[Stored items]
=== Begin Enclosure ===
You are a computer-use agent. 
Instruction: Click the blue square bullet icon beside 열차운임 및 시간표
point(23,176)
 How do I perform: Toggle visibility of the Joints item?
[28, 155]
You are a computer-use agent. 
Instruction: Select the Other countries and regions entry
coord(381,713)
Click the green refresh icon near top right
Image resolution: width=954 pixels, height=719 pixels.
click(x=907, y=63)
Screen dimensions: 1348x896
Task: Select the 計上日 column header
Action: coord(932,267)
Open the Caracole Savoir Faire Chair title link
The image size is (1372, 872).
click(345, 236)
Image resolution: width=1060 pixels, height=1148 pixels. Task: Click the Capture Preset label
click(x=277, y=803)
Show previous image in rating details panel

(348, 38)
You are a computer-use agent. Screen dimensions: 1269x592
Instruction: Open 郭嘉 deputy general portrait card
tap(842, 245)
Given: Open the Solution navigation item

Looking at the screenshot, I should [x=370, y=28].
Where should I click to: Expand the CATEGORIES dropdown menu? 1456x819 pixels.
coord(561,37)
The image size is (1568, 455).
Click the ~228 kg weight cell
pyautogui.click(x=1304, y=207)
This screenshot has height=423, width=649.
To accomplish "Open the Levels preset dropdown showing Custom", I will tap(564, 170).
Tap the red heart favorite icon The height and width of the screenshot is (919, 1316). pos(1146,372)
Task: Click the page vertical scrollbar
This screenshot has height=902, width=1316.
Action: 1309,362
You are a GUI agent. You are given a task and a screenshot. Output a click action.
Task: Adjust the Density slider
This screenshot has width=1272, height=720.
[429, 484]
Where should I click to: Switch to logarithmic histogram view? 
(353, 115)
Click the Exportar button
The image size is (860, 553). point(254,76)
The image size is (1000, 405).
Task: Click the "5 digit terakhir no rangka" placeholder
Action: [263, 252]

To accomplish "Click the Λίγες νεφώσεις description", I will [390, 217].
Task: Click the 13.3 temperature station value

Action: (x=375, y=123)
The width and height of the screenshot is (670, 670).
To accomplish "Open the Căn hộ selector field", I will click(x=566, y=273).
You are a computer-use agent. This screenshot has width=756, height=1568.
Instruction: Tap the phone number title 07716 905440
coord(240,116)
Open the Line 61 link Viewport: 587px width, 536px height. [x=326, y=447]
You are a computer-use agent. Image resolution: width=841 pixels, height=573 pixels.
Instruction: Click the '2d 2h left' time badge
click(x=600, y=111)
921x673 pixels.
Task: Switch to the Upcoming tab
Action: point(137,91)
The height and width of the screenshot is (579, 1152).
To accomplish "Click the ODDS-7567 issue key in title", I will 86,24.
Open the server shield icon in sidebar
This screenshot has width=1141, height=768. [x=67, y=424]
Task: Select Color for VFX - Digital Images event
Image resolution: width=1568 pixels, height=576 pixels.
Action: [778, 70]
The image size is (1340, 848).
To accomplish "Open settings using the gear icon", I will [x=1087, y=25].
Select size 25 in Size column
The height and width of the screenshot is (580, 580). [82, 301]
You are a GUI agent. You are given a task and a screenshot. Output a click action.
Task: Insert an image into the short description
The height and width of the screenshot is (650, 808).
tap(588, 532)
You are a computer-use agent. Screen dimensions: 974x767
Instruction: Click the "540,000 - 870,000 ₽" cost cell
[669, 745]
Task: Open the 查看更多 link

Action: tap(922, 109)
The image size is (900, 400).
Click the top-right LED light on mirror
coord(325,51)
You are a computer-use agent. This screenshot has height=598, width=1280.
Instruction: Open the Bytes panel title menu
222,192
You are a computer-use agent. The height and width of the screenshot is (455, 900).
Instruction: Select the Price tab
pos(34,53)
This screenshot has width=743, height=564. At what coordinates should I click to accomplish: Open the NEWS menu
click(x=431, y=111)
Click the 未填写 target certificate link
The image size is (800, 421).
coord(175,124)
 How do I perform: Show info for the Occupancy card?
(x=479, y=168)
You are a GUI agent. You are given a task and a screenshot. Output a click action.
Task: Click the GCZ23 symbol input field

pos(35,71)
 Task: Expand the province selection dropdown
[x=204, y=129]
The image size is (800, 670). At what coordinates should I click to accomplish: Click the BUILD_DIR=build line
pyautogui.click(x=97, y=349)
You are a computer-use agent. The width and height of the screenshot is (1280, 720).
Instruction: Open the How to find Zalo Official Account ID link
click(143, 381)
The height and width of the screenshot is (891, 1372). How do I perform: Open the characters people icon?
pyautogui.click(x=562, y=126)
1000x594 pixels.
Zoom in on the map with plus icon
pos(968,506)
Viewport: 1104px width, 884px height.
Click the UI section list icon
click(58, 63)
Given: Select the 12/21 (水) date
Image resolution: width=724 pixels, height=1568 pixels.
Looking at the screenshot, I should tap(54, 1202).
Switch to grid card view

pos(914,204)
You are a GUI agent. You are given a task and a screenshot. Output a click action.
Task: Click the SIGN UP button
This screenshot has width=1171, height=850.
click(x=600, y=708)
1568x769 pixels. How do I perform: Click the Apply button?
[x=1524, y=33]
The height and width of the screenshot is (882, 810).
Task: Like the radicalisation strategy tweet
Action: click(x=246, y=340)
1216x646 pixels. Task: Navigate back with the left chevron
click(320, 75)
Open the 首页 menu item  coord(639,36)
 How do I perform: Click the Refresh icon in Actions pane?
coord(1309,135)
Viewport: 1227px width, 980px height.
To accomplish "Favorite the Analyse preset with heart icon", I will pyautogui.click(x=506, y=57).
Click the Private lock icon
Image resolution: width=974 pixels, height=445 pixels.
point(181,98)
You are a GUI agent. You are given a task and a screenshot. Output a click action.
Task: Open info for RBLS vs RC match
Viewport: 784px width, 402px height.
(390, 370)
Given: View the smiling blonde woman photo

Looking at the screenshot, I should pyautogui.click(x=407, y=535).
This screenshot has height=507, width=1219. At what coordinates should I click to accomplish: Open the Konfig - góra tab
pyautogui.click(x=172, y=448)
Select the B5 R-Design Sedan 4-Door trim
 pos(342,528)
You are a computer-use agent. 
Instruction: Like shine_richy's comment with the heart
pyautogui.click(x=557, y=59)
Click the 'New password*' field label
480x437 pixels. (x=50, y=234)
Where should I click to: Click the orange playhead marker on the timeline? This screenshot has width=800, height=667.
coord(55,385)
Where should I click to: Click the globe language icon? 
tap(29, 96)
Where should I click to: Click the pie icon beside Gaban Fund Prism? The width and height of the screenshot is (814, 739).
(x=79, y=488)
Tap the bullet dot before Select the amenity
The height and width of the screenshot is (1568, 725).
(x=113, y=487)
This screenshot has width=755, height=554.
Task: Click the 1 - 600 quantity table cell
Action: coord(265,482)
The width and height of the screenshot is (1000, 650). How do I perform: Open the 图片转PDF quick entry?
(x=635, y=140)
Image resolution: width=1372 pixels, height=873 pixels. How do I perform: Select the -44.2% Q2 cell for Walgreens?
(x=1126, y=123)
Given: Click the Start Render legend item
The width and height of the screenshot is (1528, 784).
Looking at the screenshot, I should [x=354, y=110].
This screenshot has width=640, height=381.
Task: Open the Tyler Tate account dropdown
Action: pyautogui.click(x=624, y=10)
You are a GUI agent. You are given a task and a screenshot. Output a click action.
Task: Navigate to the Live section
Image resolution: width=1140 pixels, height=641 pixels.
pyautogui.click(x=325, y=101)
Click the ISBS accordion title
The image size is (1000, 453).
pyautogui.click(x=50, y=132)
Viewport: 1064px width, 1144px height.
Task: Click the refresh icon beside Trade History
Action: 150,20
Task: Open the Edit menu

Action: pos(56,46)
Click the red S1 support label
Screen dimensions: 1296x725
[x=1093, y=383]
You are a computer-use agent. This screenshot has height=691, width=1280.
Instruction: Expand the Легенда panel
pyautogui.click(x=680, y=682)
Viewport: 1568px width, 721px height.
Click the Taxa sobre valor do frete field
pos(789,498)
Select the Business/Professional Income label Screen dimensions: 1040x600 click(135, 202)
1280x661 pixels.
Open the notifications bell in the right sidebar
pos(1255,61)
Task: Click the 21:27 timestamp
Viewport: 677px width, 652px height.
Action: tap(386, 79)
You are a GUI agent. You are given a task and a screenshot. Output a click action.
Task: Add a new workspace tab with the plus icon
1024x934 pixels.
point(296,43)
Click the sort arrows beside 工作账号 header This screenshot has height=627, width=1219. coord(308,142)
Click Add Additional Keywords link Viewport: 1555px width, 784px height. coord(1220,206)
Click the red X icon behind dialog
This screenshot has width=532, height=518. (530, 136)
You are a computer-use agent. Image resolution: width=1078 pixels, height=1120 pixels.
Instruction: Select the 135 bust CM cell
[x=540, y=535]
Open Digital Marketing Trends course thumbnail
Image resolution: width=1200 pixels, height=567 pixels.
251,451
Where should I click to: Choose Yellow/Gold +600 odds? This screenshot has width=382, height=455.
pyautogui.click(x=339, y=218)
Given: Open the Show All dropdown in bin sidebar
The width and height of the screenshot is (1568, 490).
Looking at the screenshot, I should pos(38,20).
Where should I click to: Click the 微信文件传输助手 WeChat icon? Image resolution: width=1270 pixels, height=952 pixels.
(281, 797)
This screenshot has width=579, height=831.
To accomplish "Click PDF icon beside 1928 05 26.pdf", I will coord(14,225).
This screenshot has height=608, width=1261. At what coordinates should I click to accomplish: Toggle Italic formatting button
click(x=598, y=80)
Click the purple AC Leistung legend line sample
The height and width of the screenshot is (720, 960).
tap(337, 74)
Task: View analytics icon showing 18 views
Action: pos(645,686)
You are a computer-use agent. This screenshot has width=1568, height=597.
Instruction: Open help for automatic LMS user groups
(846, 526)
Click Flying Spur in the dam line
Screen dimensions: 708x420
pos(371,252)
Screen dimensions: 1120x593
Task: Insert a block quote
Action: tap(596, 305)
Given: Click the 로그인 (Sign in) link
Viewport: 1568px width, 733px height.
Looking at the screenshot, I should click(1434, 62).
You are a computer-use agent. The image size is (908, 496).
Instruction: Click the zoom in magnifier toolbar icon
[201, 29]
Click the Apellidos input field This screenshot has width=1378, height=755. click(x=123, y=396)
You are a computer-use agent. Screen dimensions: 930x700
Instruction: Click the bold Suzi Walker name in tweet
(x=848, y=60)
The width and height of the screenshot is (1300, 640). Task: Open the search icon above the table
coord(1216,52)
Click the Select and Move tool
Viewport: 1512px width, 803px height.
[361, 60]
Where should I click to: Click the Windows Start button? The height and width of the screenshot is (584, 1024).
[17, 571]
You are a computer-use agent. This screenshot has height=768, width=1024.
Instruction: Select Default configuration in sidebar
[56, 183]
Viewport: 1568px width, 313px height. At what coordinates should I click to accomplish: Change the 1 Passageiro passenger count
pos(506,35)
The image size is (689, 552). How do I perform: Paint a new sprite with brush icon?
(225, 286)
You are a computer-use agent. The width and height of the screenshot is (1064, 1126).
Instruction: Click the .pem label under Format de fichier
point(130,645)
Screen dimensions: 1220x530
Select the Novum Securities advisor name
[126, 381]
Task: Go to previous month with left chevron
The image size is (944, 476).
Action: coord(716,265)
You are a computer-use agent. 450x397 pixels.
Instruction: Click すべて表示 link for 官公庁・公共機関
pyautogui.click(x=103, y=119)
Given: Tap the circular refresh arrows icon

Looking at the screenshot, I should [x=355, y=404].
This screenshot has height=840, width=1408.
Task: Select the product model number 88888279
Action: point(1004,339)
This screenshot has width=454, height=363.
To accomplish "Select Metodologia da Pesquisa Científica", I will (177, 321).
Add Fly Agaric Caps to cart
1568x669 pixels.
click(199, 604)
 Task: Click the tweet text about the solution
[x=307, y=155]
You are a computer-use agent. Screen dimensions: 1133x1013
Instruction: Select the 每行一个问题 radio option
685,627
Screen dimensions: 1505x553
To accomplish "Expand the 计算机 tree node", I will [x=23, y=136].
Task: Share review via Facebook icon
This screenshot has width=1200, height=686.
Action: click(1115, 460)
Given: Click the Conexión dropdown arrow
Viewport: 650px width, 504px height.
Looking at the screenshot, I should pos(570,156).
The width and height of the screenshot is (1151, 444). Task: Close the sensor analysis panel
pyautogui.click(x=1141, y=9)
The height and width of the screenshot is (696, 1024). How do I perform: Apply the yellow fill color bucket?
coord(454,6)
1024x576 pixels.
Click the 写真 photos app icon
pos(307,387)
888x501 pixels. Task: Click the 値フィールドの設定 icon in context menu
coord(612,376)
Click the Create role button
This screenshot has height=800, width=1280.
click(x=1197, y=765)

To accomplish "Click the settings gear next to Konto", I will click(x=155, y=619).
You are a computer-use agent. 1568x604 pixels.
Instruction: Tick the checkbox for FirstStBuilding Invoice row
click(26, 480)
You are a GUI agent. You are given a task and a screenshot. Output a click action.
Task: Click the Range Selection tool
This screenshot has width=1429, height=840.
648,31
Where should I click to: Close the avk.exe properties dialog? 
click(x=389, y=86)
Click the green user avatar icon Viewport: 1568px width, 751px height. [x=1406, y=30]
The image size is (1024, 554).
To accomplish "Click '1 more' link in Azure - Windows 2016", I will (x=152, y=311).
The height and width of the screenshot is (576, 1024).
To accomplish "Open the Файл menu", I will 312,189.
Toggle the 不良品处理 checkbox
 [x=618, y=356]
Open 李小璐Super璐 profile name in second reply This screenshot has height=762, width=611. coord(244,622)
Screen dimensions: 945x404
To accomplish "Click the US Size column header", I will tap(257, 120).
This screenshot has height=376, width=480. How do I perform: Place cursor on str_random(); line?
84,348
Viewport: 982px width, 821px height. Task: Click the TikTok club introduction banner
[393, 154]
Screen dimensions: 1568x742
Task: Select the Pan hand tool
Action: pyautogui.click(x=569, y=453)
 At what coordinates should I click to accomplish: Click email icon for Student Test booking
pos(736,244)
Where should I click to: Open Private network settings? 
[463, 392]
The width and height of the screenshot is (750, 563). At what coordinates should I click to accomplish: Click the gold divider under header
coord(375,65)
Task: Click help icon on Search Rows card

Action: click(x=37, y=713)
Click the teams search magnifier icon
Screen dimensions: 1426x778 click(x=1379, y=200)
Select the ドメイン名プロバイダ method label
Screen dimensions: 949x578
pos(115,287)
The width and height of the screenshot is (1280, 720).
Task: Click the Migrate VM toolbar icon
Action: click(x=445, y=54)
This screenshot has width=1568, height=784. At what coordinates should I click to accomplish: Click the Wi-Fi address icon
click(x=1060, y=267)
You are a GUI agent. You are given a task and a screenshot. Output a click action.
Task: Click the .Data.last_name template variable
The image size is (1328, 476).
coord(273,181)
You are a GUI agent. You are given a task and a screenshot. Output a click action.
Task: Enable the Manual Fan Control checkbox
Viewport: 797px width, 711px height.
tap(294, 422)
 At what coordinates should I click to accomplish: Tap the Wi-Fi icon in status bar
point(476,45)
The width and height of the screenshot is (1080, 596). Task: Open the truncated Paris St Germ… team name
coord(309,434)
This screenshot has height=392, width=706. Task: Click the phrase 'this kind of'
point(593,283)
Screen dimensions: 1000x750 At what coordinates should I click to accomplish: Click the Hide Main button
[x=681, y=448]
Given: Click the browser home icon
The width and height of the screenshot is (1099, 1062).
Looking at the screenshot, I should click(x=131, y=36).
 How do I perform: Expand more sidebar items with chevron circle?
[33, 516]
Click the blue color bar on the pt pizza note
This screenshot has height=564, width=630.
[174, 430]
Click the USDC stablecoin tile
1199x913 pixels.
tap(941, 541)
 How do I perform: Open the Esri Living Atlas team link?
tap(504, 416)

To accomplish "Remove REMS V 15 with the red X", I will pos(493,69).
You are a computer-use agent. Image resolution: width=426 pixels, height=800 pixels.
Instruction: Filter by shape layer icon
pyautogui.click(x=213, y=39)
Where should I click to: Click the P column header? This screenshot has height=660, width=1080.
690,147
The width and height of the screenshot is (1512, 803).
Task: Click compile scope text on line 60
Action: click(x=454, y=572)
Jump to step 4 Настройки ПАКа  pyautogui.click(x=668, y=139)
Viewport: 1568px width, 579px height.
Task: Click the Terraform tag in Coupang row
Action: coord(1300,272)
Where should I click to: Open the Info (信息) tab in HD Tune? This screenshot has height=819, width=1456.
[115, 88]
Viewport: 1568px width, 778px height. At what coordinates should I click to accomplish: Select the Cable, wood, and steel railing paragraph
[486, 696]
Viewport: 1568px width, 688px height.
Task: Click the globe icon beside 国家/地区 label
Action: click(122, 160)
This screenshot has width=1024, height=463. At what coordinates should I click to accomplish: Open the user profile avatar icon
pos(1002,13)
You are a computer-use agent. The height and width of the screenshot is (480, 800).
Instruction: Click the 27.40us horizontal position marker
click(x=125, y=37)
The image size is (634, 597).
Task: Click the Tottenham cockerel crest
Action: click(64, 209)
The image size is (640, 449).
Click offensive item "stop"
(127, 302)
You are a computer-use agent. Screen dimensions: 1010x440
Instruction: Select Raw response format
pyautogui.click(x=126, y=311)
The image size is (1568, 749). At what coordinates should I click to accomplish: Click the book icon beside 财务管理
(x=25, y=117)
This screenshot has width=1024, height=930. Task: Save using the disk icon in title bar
=== End Enclosure ===
> WHAT TO WORK ON
Among the lines above, return each one holding the string "legend".

> RESULT OF THE TASK
Given: Click the Start Render legend item
Click the purple AC Leistung legend line sample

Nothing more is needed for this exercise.